Because Defendant did not have a reasonable expectation of privacy in the apartment, he cannot complaint about its search. Even if he did have a reasonable expectation, however, the Court finds that the limited search was justified by exigent circumstances.

The parties agree that the relevant test is set forth in United States v. Snipe, 515 F.3d 947 (9th Cir. 2009). The Court must consider two factors: "whether (1) considering the totality of the circumstances, law enforcement had an objectively reasonable basis for concluding that there was an immediate need to protect others or themselves from serious harm; and (2) the search's scope and manner were reasonable to meet the need." Id. at 952.

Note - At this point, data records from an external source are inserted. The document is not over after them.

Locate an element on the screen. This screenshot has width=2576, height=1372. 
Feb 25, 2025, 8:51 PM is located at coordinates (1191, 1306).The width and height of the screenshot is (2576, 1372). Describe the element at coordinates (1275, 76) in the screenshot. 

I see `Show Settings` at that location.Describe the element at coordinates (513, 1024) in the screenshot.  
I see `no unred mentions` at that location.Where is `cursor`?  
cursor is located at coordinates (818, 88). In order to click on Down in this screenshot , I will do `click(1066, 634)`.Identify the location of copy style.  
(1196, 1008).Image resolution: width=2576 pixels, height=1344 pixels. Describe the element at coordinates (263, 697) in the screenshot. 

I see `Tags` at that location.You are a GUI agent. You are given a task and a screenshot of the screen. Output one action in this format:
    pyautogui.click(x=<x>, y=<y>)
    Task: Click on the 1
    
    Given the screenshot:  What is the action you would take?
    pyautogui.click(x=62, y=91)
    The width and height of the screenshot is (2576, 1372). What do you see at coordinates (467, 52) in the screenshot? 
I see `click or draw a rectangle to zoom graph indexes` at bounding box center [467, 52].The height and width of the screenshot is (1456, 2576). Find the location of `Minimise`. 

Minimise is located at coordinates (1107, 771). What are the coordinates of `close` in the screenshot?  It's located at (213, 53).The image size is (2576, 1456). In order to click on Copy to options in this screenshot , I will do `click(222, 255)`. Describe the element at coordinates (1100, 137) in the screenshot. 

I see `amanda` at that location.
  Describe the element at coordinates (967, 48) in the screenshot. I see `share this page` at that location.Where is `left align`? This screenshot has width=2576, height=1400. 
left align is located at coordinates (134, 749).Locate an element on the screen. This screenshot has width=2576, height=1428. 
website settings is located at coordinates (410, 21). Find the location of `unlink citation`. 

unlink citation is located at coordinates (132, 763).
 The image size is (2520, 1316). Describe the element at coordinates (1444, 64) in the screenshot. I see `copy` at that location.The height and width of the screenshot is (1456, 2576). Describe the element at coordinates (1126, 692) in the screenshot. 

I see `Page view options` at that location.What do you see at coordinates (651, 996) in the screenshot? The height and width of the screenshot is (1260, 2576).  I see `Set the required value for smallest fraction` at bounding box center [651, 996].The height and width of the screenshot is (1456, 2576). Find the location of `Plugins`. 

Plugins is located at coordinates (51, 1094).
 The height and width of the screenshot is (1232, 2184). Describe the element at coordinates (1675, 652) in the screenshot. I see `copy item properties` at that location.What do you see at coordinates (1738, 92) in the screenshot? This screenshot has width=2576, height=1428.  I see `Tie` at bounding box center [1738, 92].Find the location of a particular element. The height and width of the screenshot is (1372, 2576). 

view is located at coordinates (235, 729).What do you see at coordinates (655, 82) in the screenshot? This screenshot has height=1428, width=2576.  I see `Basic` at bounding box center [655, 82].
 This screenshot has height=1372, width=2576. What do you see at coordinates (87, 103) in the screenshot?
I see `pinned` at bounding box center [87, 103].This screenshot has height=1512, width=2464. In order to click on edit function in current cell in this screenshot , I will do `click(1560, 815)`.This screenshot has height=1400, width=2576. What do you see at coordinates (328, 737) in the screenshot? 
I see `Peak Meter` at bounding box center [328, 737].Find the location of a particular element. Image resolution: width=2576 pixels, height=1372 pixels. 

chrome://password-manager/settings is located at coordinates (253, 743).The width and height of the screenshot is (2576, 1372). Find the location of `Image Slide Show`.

The test is easily satisfied in this case. As noted above, agents learned that apartment 98 or the apartment next to it was being used as an alien stash house. When agents knocked on the door, announced their presence, and asked to speak to the occupants, Defendant and another fled out the back. The second individual saw the officers, did not stop, and ran back into the apartment. HSI Special Agent Timothy Hemker testified at the hearing that he immediately became concerned for the safety of individuals in the apartment. He noted that agents believed this was a stash house, a fact corroborated by the occupants' refusal to open the front door and the attempt of Defendant and another male to flee. Agent Hemker knew that smuggled aliens were often held in stash houses against their will and under armed guard. Agent Hemker also knew there was a school nearby and that individuals fleeing from the apartment could potentially pose a risk to the school. In light of these circumstances, Agent Hemker and others entered the apartment to secure any persons inside. Clearly, the agents had objectively reasonable grounds for concluding that there was a need to enter the apartment and protect any individuals who may be held against their wills, and to apprehend anyone who might pose a threat to the surrounding area, including the nearby school. The Ninth Circuit reached the same conclusion in a similar case. See United States v. Reyes-Bosque, 596 F.3d 1017 (9th Cir. 2010).

The Court also concludes that the scope and manner of the entry were reasonable. Officers entered the apartment with guns drawn, moved slowly through each room to clear the apartment, found the individual who had returned to the apartment hiding in the bathroom, and found 11 other adults hiding in two closets. Agents took these individuals into custody, secured the apartment, and obtained a search warrant before conducting further searches of the premises. The agents did only as much as was necessary to secure the occupants of the apartment and ensure their safety and the safety of others.

IT IS ORDERED that Defendant's motion to suppress (Doc. 27) is denied. Excludable delay pursuant to U.S.C. ยง 18:3161(h)(1)(D) is found to run from 9/9/2013.